I read someplace once that the great American novel was killed by the invention of Central Air. The author of the article pointed out the great Southern authors and how simmering in the hot Gulf Coast summers created a sort of creative insanity that gave us many of the great American Novels. I tend to agree with that idea...to a point. I think we are still a very creative society. I think, however, that true creativity is being crushed under the weight of the "HAVE TO'S" in life. I have to work. I have to feed the children, I have to do laundry. I have to take the cookies out of the oven. (Can we tell exactly what Sarah is doing RIGHT NOW besides blogging?)
There are too many HAVE TO's in the world for real creativity to shine on a broad spectrum. We're fed endless muck and retread TV shows because, and we watch because we're too exhausted to have to follow a show that takes some thought. (I seriously have every episode of "Once Upon a Time" on my DVR. I promise myself every week that I will catch up on it.)
Right now, it should come as no surprise, I'm being crushed by "HAVE TO's." I'm not in a place where I want to write.

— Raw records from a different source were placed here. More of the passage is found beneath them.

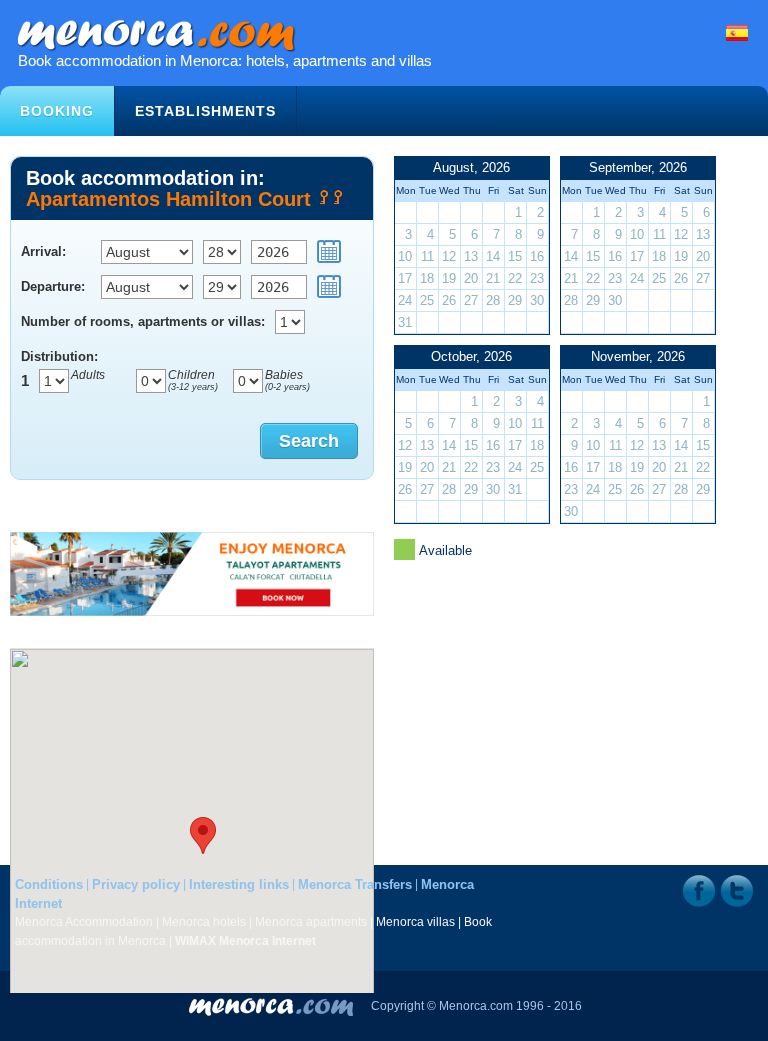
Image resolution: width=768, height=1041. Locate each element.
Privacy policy (136, 884)
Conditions (49, 884)
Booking (57, 111)
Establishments (205, 111)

The good news, the silver lining, to being a complete unknown in the world of writing, is that the deadlines you have are the ones you set and you can move them all you want. I had a deadline for the two books I'm working on...and that deadline passed last week.
Of course, I also seemed to have lost my artist...Nicola? Nicola Martinez? Where are you?????? My novel has suddenly gotten boring, and I'm not finding my nit wit coworker quite as funny as I used to.
Never fear, however. A day will come, very soon, when I get the urge to write again, and then all will be well. I'll stop snacking late at night, I'll smile a lot more, and I'll ignore the HAVE TO's and listen to the WANT TO's.
But right now, I'm going to finish baking cookies and then I'm going to watch Project Runway.